§ Raw records

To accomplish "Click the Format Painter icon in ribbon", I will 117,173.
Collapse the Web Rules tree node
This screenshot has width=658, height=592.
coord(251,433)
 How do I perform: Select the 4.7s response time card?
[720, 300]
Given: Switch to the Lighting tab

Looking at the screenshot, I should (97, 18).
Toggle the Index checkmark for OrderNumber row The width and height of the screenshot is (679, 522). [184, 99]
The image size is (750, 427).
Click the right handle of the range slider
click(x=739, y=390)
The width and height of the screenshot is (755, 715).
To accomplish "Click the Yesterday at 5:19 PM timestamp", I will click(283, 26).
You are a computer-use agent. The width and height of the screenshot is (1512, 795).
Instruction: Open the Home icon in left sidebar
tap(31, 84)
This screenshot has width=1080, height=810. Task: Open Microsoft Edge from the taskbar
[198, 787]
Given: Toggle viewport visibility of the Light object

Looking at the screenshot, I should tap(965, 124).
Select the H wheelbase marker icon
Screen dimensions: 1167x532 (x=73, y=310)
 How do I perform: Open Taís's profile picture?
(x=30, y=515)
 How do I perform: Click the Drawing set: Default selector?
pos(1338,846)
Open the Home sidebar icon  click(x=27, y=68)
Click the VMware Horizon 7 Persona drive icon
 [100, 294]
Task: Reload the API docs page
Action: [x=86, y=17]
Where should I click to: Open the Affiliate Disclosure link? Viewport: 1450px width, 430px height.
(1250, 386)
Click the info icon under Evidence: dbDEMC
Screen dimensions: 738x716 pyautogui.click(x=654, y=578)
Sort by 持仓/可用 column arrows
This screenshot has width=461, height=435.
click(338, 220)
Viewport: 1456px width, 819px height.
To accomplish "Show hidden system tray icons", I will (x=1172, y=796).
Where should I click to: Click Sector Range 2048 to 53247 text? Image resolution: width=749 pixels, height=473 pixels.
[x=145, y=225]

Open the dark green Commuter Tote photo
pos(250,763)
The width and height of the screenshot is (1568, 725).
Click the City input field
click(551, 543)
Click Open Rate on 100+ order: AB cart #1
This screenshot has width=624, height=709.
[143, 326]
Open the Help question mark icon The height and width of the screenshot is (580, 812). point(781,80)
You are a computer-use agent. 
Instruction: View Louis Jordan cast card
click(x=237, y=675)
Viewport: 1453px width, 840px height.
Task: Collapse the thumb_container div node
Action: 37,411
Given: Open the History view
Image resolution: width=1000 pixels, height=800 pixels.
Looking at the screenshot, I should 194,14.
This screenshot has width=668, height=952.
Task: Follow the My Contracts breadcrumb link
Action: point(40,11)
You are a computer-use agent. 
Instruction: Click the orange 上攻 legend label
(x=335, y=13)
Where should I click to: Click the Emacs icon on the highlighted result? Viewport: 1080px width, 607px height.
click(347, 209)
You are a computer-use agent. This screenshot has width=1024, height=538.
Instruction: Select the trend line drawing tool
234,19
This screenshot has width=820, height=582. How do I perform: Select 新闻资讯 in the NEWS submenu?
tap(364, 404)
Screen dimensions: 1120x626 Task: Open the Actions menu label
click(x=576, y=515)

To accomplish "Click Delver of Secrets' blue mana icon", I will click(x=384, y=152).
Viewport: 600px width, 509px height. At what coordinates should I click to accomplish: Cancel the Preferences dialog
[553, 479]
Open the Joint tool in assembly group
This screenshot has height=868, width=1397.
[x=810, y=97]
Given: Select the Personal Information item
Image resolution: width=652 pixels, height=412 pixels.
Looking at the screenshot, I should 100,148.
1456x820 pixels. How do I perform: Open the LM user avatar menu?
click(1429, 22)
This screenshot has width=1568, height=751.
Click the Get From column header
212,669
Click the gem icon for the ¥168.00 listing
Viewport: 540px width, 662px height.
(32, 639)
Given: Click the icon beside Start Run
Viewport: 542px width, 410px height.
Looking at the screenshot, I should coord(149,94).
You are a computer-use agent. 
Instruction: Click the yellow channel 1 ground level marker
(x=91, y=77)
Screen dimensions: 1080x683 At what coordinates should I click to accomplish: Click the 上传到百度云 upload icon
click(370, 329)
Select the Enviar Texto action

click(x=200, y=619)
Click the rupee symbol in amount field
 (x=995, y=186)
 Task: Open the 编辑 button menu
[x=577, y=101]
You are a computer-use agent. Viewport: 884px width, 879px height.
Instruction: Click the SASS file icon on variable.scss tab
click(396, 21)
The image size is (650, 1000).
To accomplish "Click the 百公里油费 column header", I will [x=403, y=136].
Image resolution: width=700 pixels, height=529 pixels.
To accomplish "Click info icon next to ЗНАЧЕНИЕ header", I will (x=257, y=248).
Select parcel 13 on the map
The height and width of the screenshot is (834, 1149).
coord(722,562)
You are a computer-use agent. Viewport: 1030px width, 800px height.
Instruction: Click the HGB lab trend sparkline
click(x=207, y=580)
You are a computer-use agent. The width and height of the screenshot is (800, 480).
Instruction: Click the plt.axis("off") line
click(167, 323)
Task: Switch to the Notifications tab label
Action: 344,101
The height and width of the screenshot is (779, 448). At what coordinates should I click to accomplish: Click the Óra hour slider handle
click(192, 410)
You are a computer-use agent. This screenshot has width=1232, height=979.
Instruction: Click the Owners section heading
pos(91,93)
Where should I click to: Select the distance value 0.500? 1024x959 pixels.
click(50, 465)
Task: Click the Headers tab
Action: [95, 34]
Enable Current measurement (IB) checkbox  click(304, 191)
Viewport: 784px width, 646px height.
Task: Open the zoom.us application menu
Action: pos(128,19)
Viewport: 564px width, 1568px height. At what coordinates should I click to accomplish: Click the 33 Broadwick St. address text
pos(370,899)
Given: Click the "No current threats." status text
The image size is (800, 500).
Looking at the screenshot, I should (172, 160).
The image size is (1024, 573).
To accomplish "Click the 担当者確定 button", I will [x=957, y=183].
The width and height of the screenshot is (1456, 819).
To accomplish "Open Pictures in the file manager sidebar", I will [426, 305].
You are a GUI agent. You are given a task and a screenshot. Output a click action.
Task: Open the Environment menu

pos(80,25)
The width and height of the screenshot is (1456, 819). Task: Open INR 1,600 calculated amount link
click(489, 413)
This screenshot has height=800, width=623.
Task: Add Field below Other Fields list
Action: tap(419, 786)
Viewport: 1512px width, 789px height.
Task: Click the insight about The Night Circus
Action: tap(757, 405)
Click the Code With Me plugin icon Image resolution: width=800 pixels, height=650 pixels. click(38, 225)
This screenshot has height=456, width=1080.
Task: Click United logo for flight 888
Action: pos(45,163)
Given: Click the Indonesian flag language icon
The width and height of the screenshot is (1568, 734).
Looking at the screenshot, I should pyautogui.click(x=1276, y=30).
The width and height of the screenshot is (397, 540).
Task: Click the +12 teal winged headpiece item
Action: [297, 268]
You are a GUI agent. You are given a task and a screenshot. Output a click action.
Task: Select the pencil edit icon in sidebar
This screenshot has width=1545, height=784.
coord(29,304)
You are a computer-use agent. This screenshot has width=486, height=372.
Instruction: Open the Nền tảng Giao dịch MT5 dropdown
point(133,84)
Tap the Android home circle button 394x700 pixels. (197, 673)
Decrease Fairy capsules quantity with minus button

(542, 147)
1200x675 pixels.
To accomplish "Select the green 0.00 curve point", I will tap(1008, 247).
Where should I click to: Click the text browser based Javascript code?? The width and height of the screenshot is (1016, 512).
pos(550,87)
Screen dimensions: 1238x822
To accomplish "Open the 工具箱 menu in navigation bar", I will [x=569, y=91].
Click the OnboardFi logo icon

§ Work to be completed
Recast the records above as a JSON list of strings, one string per line and blank lines left out. Begin at the line that contains "Viewport: 600px width, 509px" and stop after the line that contains "Looking at the screenshot, I should 100,148.".

§ The response
[
  "Viewport: 600px width, 509px height. At what coordinates should I click to accomplish: Cancel the Preferences dialog",
  "[553, 479]",
  "Open the Joint tool in assembly group",
  "This screenshot has height=868, width=1397.",
  "[x=810, y=97]",
  "Given: Select the Personal Information item",
  "Image resolution: width=652 pixels, height=412 pixels.",
  "Looking at the screenshot, I should 100,148."
]